(Data records)

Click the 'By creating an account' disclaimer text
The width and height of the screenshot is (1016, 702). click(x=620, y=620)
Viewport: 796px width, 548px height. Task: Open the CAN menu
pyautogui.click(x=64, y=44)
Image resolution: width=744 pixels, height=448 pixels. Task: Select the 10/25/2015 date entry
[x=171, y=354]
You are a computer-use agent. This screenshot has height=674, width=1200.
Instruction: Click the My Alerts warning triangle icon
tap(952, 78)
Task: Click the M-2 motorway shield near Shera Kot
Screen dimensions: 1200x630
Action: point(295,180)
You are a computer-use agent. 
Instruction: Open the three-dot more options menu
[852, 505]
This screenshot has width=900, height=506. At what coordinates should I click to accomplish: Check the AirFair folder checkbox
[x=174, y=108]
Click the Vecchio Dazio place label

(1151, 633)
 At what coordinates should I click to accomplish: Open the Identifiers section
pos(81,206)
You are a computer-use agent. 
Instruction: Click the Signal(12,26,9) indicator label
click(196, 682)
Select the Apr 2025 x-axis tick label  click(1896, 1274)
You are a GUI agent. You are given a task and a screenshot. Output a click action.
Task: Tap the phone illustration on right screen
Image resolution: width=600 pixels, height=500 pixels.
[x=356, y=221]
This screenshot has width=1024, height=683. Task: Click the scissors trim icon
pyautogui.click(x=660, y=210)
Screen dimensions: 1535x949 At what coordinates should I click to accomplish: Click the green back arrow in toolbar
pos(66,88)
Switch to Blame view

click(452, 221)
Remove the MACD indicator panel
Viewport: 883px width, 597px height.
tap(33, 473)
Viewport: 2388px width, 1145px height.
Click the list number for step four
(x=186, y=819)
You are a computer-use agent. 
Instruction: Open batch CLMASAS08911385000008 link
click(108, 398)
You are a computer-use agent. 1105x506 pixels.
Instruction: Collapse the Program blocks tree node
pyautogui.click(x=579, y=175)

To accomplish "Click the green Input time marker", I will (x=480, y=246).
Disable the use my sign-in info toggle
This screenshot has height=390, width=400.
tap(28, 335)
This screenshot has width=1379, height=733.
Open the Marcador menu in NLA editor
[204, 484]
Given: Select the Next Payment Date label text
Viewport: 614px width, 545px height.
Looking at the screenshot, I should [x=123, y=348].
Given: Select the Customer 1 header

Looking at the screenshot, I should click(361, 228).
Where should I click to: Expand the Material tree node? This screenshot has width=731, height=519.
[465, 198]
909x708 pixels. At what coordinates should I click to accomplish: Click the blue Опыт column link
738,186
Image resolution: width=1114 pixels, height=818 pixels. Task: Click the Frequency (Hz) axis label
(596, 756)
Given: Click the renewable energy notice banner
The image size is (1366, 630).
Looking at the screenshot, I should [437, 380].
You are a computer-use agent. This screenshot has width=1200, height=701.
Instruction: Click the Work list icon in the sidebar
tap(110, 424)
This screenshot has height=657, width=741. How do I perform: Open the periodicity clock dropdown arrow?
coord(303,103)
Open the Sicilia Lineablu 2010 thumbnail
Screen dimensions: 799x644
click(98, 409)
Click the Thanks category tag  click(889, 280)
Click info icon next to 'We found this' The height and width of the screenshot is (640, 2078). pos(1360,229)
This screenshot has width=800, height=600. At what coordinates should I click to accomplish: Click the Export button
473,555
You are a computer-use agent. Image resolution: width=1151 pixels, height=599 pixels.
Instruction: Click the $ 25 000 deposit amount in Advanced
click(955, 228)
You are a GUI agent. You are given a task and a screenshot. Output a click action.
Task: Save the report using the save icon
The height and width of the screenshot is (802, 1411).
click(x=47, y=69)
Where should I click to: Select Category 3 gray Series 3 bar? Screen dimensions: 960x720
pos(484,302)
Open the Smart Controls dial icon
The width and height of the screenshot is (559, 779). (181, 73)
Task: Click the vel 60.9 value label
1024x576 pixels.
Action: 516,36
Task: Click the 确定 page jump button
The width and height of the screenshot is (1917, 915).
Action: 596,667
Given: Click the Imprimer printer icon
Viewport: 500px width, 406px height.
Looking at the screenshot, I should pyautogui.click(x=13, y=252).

To do
Reproduce the records above exactly as they appear.

Solution
Click the 'By creating an account' disclaimer text
The width and height of the screenshot is (1016, 702). click(x=620, y=620)
Viewport: 796px width, 548px height. Task: Open the CAN menu
pyautogui.click(x=64, y=44)
Image resolution: width=744 pixels, height=448 pixels. Task: Select the 10/25/2015 date entry
[x=171, y=354]
You are a computer-use agent. This screenshot has height=674, width=1200.
Instruction: Click the My Alerts warning triangle icon
tap(952, 78)
Task: Click the M-2 motorway shield near Shera Kot
Screen dimensions: 1200x630
Action: point(295,180)
You are a computer-use agent. 
Instruction: Open the three-dot more options menu
[852, 505]
This screenshot has width=900, height=506. At what coordinates should I click to accomplish: Check the AirFair folder checkbox
[x=174, y=108]
Click the Vecchio Dazio place label

(1151, 633)
 At what coordinates should I click to accomplish: Open the Identifiers section
pos(81,206)
You are a computer-use agent. 
Instruction: Click the Signal(12,26,9) indicator label
click(196, 682)
Select the Apr 2025 x-axis tick label  click(1896, 1274)
You are a GUI agent. You are given a task and a screenshot. Output a click action.
Task: Tap the phone illustration on right screen
Image resolution: width=600 pixels, height=500 pixels.
[x=356, y=221]
This screenshot has width=1024, height=683. Task: Click the scissors trim icon
pyautogui.click(x=660, y=210)
Screen dimensions: 1535x949 At what coordinates should I click to accomplish: Click the green back arrow in toolbar
pos(66,88)
Switch to Blame view

click(452, 221)
Remove the MACD indicator panel
Viewport: 883px width, 597px height.
tap(33, 473)
Viewport: 2388px width, 1145px height.
Click the list number for step four
(x=186, y=819)
You are a computer-use agent. 
Instruction: Open batch CLMASAS08911385000008 link
click(108, 398)
You are a computer-use agent. 1105x506 pixels.
Instruction: Collapse the Program blocks tree node
pyautogui.click(x=579, y=175)

To accomplish "Click the green Input time marker", I will (x=480, y=246).
Disable the use my sign-in info toggle
This screenshot has height=390, width=400.
tap(28, 335)
This screenshot has width=1379, height=733.
Open the Marcador menu in NLA editor
[204, 484]
Given: Select the Next Payment Date label text
Viewport: 614px width, 545px height.
Looking at the screenshot, I should [x=123, y=348].
Given: Select the Customer 1 header

Looking at the screenshot, I should click(361, 228).
Where should I click to: Expand the Material tree node? This screenshot has width=731, height=519.
[465, 198]
909x708 pixels. At what coordinates should I click to accomplish: Click the blue Опыт column link
738,186
Image resolution: width=1114 pixels, height=818 pixels. Task: Click the Frequency (Hz) axis label
(596, 756)
Given: Click the renewable energy notice banner
The image size is (1366, 630).
Looking at the screenshot, I should [437, 380].
You are a computer-use agent. This screenshot has width=1200, height=701.
Instruction: Click the Work list icon in the sidebar
tap(110, 424)
This screenshot has height=657, width=741. How do I perform: Open the periodicity clock dropdown arrow?
coord(303,103)
Open the Sicilia Lineablu 2010 thumbnail
Screen dimensions: 799x644
click(98, 409)
Click the Thanks category tag  click(889, 280)
Click info icon next to 'We found this' The height and width of the screenshot is (640, 2078). pos(1360,229)
This screenshot has width=800, height=600. At what coordinates should I click to accomplish: Click the Export button
473,555
You are a computer-use agent. Image resolution: width=1151 pixels, height=599 pixels.
Instruction: Click the $ 25 000 deposit amount in Advanced
click(955, 228)
You are a GUI agent. You are given a task and a screenshot. Output a click action.
Task: Save the report using the save icon
The height and width of the screenshot is (802, 1411).
click(x=47, y=69)
Where should I click to: Select Category 3 gray Series 3 bar? Screen dimensions: 960x720
pos(484,302)
Open the Smart Controls dial icon
The width and height of the screenshot is (559, 779). (181, 73)
Task: Click the vel 60.9 value label
1024x576 pixels.
Action: 516,36
Task: Click the 确定 page jump button
The width and height of the screenshot is (1917, 915).
Action: 596,667
Given: Click the Imprimer printer icon
Viewport: 500px width, 406px height.
Looking at the screenshot, I should pyautogui.click(x=13, y=252).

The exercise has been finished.